Simulated Author's Rebuttal

2 responses · 0 unresolved

We thank the referee for the constructive feedback on the lossless decomposition and evaluation details. We address each major comment below and will incorporate revisions to strengthen the manuscript.

read point-by-point responses
  1. Referee: [Two-stage decomposition and solver (abstract and §4–5)] The central claim that the two-stage decomposition is lossless and recovers the exact joint optimum (resource allocation + per-replica serving strategy) is load-bearing for attributing the reported 2.79× cost and 2.39× goodput gains to joint optimization rather than heuristic effects. No direct optimality verification—such as matching objective values or solutions against the joint formulation on small instances—is described, leaving open the possibility that throughput-demand tracking or GPU-type separation introduces suboptimality.

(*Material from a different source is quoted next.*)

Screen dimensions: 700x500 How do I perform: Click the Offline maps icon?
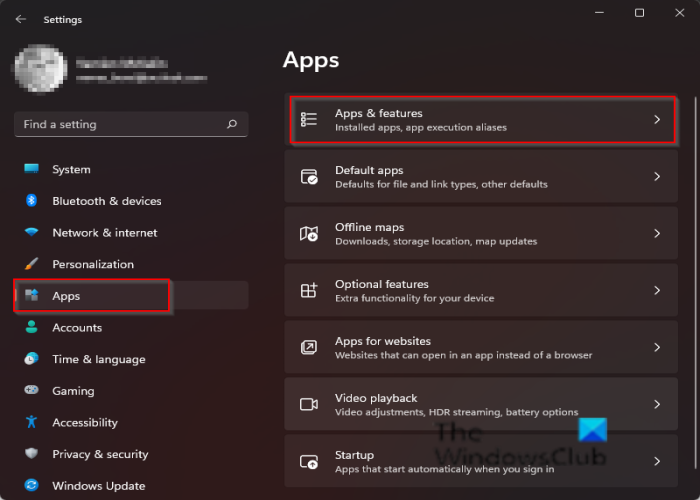(309, 234)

    Authors: We appreciate this observation. The two-stage decomposition is proven lossless via a formal argument in §4 that shows the decomposed subproblems recover the exact optimum of the original joint formulation (no suboptimality is introduced by the separation of resource allocation from per-replica strategy selection). To provide the requested empirical verification, we will add an appendix containing small-instance experiments: we solve the full joint ILP on reduced problem sizes (e.g., 2–3 models and 4–6 GPUs) using a commercial solver and compare both objective values and recovered solutions against the two-stage method, confirming exact matches within numerical tolerance. This will directly support attribution of the reported gains to joint optimization. revision: yes

  2. Referee: [Evaluation (§6)] The evaluation claims results across 6 models and 20 GPU configurations, yet supplies no details on baseline implementations (e.g., how vLLM or other systems were configured for heterogeneity), workload traces, statistical methods (repetitions, confidence intervals), or how the solver was validated against ground-truth optima. This weakens the data-to-claim link for the headline performance numbers.

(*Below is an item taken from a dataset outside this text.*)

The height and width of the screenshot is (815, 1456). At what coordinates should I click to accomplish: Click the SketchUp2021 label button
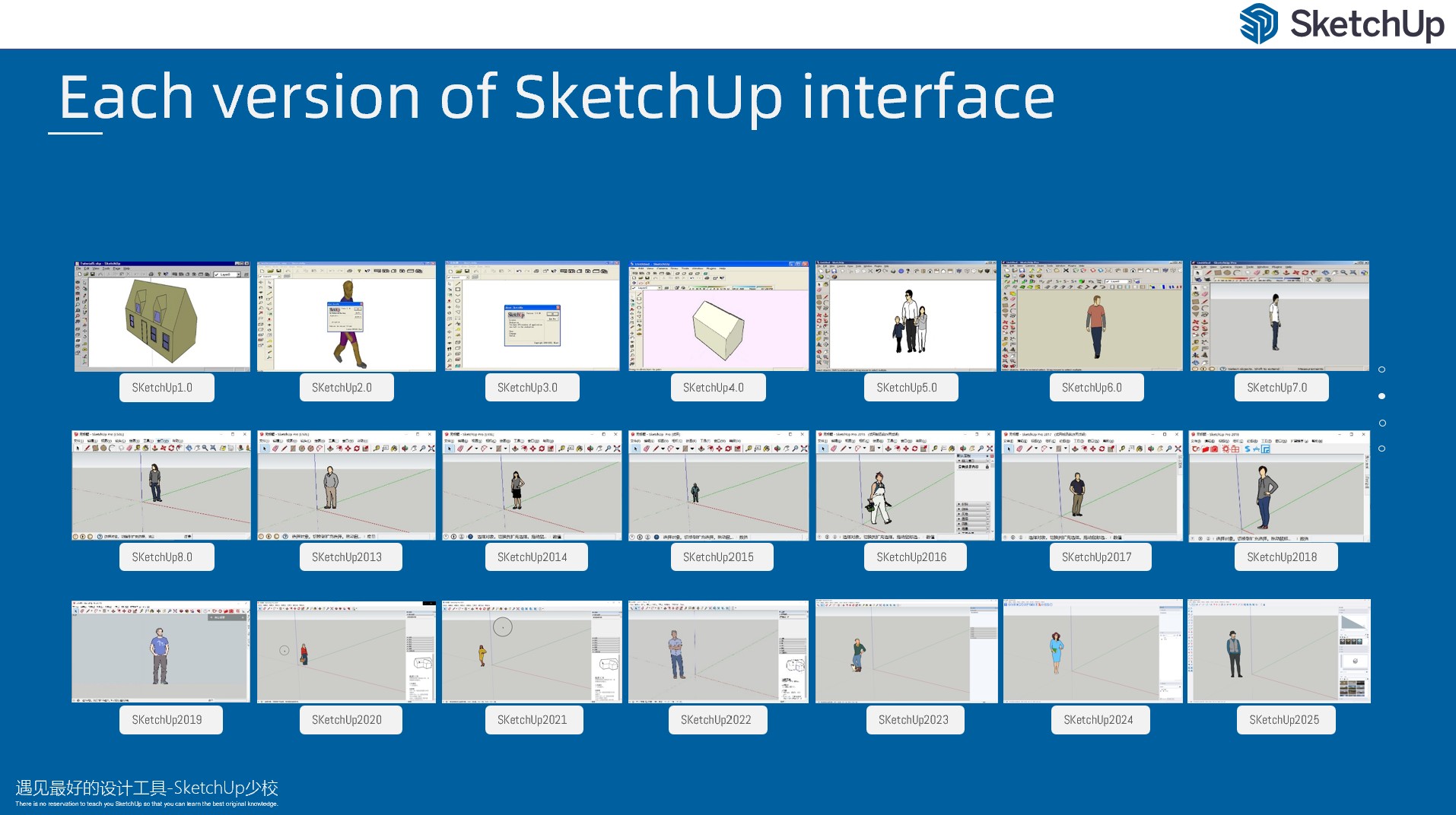[x=534, y=720]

    Authors: We agree that additional implementation and methodological details will improve reproducibility and strengthen the claims. Section 6 already enumerates the six models and twenty GPU configurations, but we will expand it to include: explicit baseline configurations (e.g., how vLLM and other systems were adapted to heterogeneous GPUs via manual resource partitioning), workload trace descriptions (synthetic Poisson arrivals plus production-derived traces), statistical procedures (five independent runs per configuration with 95% confidence intervals), and the small-instance solver validation results referenced in the first comment. These clarifications will be added in the revised manuscript. revision: yes

Circularity Check

0 steps flagged

No circularity: decomposition and evaluation are independent of final metrics

full rationale

The paper formulates a joint optimization problem over resource allocation and per-replica serving strategies, then introduces a two-stage decomposition asserted to preserve optimality. Performance numbers (2.79× cost, 2.39× goodput) are obtained from direct empirical runs on 6 models and 20 GPU configurations. No equations reduce a claimed prediction to a fitted parameter by construction, no load-bearing self-citation chain is invoked to justify uniqueness or the decomposition, and the lossless property is presented as a technical claim rather than a definitional tautology. The derivation chain therefore remains self-contained against external benchmarks.

Axiom & Free-Parameter Ledger

0 free parameters · 0 axioms · 0 invented entities

Abstract provides no explicit free parameters, axioms, or invented entities; any modeling assumptions about GPU performance curves or workload stationarity are implicit and unstated.